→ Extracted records
━━━━━━

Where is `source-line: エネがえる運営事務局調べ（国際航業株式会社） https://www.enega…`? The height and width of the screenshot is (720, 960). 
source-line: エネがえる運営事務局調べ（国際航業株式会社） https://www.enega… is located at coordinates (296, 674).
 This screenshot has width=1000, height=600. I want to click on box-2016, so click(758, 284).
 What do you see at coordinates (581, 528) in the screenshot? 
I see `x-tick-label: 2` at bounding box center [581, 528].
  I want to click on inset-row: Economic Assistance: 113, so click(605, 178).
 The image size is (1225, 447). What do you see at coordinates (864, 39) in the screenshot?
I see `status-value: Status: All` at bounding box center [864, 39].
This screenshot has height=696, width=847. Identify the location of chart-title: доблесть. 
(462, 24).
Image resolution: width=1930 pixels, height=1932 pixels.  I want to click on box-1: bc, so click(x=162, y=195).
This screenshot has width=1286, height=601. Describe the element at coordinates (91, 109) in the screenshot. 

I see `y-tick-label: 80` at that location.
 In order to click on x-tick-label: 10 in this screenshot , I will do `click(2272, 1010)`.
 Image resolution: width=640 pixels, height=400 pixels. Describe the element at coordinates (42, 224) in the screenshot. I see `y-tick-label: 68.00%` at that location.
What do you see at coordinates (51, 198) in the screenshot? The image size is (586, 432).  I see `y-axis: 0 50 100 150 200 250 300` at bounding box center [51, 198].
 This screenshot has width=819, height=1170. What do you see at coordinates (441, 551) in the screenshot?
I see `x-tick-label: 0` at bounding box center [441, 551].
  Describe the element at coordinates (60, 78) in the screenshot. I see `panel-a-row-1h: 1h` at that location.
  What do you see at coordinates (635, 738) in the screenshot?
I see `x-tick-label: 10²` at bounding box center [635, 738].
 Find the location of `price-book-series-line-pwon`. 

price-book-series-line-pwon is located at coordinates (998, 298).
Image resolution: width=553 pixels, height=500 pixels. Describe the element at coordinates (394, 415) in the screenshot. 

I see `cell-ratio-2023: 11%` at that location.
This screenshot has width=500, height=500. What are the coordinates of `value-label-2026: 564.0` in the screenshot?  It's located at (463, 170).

━━━━━━

→ What the task requires
Reproduce the listing word for word, from its first line down to and including the line that contains "center [864, 39].".

→ Written solution
Where is `source-line: エネがえる運営事務局調べ（国際航業株式会社） https://www.enega…`? The height and width of the screenshot is (720, 960). 
source-line: エネがえる運営事務局調べ（国際航業株式会社） https://www.enega… is located at coordinates (296, 674).
 This screenshot has width=1000, height=600. I want to click on box-2016, so click(758, 284).
 What do you see at coordinates (581, 528) in the screenshot? 
I see `x-tick-label: 2` at bounding box center [581, 528].
  I want to click on inset-row: Economic Assistance: 113, so click(605, 178).
 The image size is (1225, 447). What do you see at coordinates (864, 39) in the screenshot?
I see `status-value: Status: All` at bounding box center [864, 39].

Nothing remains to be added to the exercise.